I would like to know if there is some obvious improvement to make it faster, cleaner, more pythonic and/or more canonical.
#!/bin/env python
# coding: utf-8
def kochenize(a,b):
HFACTOR = (3**0.5)/6
dx = b[0] - a[0]
dy = b[1] - a[1]
mid = ( (a[0]+b[0])/2, (a[1]+b[1])/2 )
p1 = ( a[0]+dx/3, a[1]+dy/3 )
p3 = ( b[0]-dx/3, b[1]-dy/3 )
p2 = ( mid[0]-dy*HFACTOR, mid[1]+dx*HFACTOR )
return p1, p2, p3
def koch(steps, width):
arraysize = 4**steps + 1
points = [(0.0,0.0)]*arraysize
points[0] = (-width/2., 0.0)
points[-1] = (width/2., 0.0)
stepwidth = arraysize - 1
for n in xrange(steps):
segment = (arraysize-1)/stepwidth
for s in xrange(segment):
st = s*stepwidth
a = (points[st][0], points[st][1])
b = (points[st+stepwidth][0], points[st+stepwidth][1])
index1 = st + (stepwidth)/4
index2 = st + (stepwidth)/2
index3 = st + ((stepwidth)/4)*3
result = kochenize(a,b)
points[index1], points[index2], points[index3] = result
stepwidth /= 4
return points
if __name__ == '__main__':
TOTALWIDTH = 1000.
points = koch(7, TOTALWIDTH)
# If you want a pretty picture (and have Cairo and PIL modules installed)
if True:
import cairo, Image
width = int(TOTALWIDTH)
height = int(TOTALWIDTH*0.32)
surface = cairo.ImageSurface(cairo.FORMAT_ARGB32, width, height)
cr = cairo.Context(surface)
cr.set_source_rgb(1,1,1)
cr.rectangle(0, 0, width, height)
cr.fill()
cr.translate(width*0.5, height*0.95)
cr.scale(1, -1)
cr.set_source_rgb(0,0,0)
cr.set_line_width(0.5)
cr.move_to(*points[0])
for n in range(len(points)):
cr.line_to(*points[n])
cr.stroke()
im = Image.frombuffer("RGBA", (width, height), surface.get_data(), "raw", "BGRA", 0,1)
im.show()
1 Answer 1
#!/bin/env python
# coding: utf-8
def kochenize(a,b):
HFACTOR = (3**0.5)/6
Stylistically, this would better as a global constant although there'll be some runtime cost to that.
dx = b[0] - a[0]
dy = b[1] - a[1]
mid = ( (a[0]+b[0])/2, (a[1]+b[1])/2 )
p1 = ( a[0]+dx/3, a[1]+dy/3 )
p3 = ( b[0]-dx/3, b[1]-dy/3 )
p2 = ( mid[0]-dy*HFACTOR, mid[1]+dx*HFACTOR )
The [0] and [1] all over the place obscures your algorithm.
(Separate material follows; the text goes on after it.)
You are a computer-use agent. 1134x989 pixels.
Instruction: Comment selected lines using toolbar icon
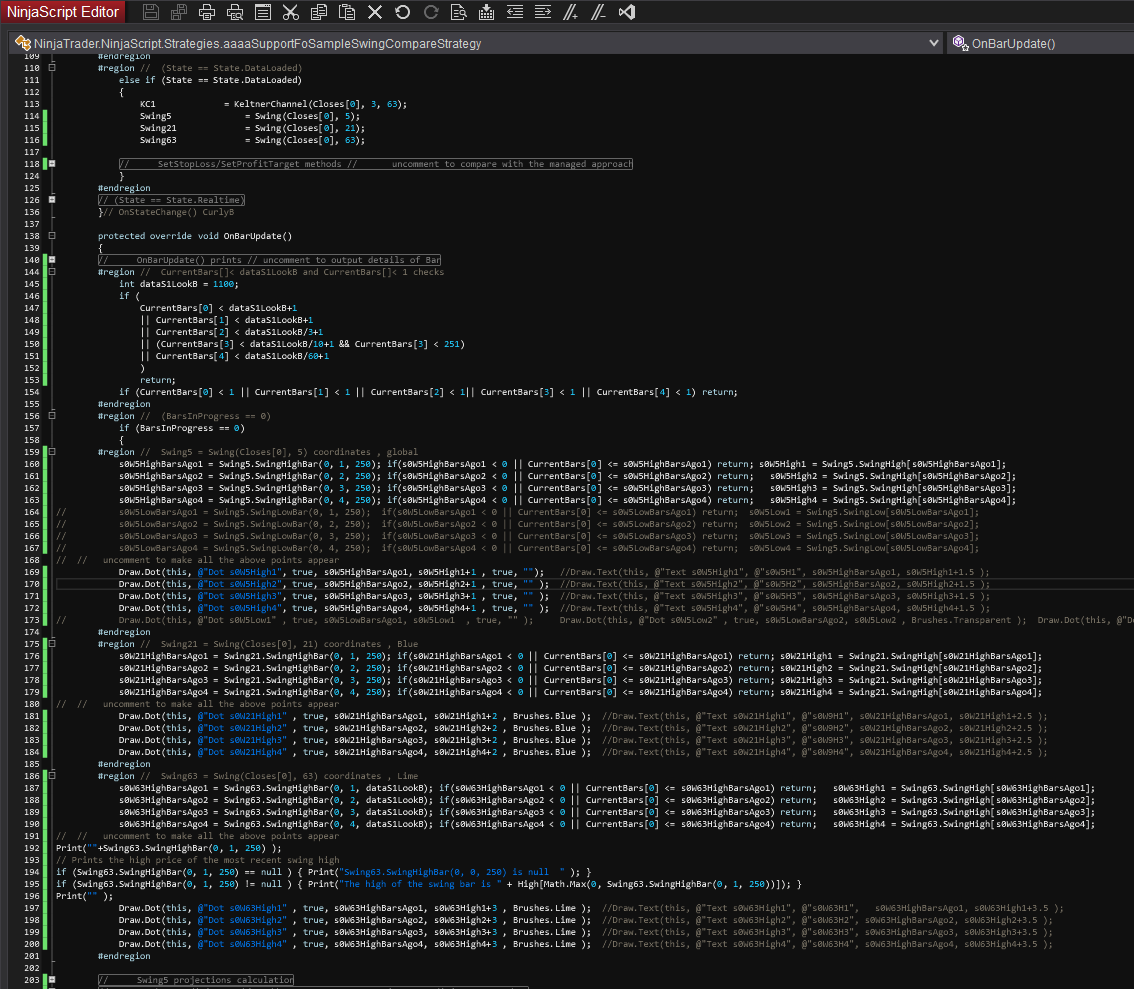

Checkout collections.namedtuple
return p1, p2, p3
def koch(steps, width):
arraysize = 4**steps + 1
points = [(0.0,0.0)]*arraysize
points[0] = (-width/2., 0.0)
points[-1] = (width/2., 0.0)
stepwidth = arraysize - 1
for n in xrange(steps):
segment = (arraysize-1)/stepwidth
This loop is slightly confusing to read. To understand the logic of what stepwidth, n and steps are all doing I have to look for it in several places. I'd probably write a generator which produces the decreasing values of stepwidth to encapsulate that
for s in xrange(segment):
st = s*stepwidth
a = (points[st][0], points[st][1])
b = (points[st+stepwidth][0], points[st+stepwidth][1])
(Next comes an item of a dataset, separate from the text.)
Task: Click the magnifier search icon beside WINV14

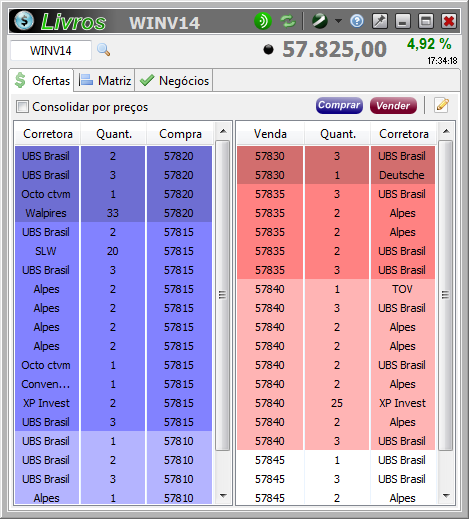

index1 = st + (stepwidth)/4
index2 = st + (stepwidth)/2
index3 = st + ((stepwidth)/4)*3
They way you've coded that, the symmetry between the index is non-obvious. The code would be clearer if you hand't reduce the fractions. Also, index1, index2, index3 are begging to be in a list index
result = kochenize(a,b)
points[index1], points[index2], points[index3] = result
stepwidth /= 4
return points
if __name__ == '__main__':
I recommend putting the contents of this inside a function called main which you call from here
TOTALWIDTH = 1000.
points = koch(7, TOTALWIDTH)
# If you want a pretty picture (and have Cairo and PIL modules installed)
if True:
If you want this to be optional check command line arguments or check whether the necessary modules are installed. Putting if True as anything other then a quick hack is frowned upon.
import cairo, Image
width = int(TOTALWIDTH)
height = int(TOTALWIDTH*0.32)
surface = cairo.ImageSurface(cairo.FORMAT_ARGB32, width, height)
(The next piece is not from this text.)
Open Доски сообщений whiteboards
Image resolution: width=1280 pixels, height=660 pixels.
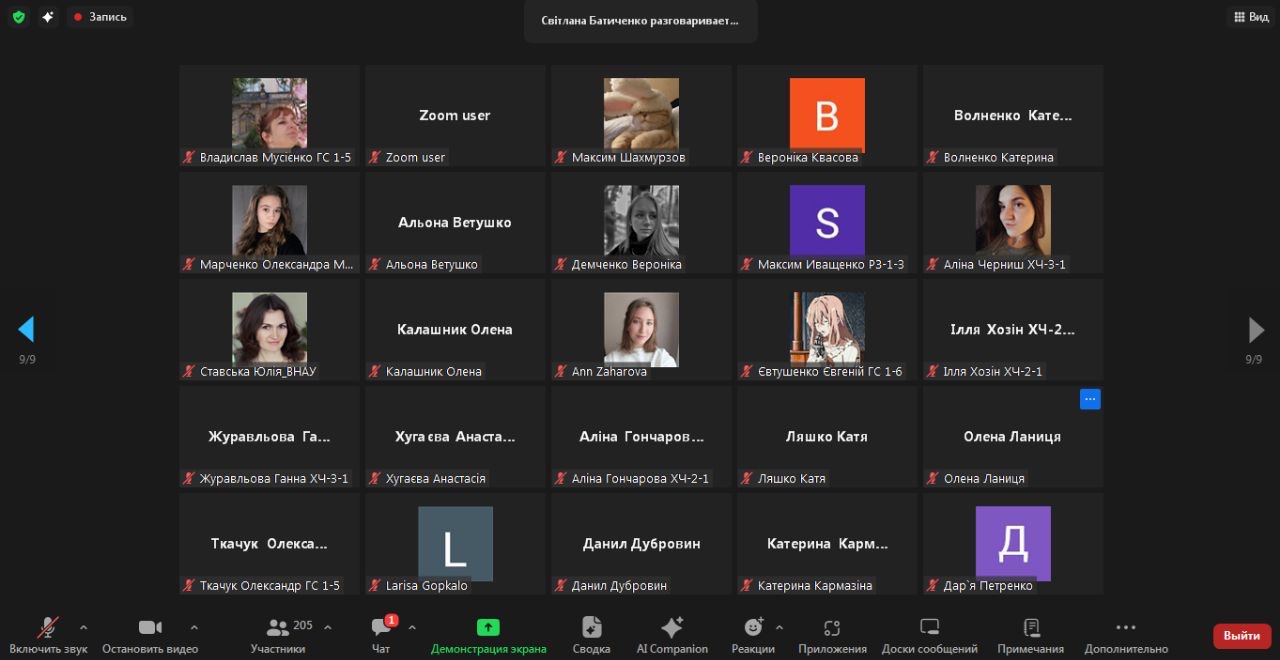click(x=929, y=635)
cr = cairo.Context(surface)
I dislike cr, it doesn't obviously stand for anything.
cr.set_source_rgb(1,1,1)
cr.rectangle(0, 0, width, height)
cr.fill()
cr.translate(width*0.5, height*0.95)
cr.scale(1, -1)
cr.set_source_rgb(0,0,0)
cr.set_line_width(0.5)
cr.move_to(*points[0])
for n in range(len(points)):
cr.line_to(*points[n])
cr.stroke()
im = Image.frombuffer("RGBA", (width, height), surface.get_data(), "raw", "BGRA", 0,1)
im.show()
If you want more speed, you should look into numpy. It will allow you to do vector operations which will be faster then what you can do in straight python.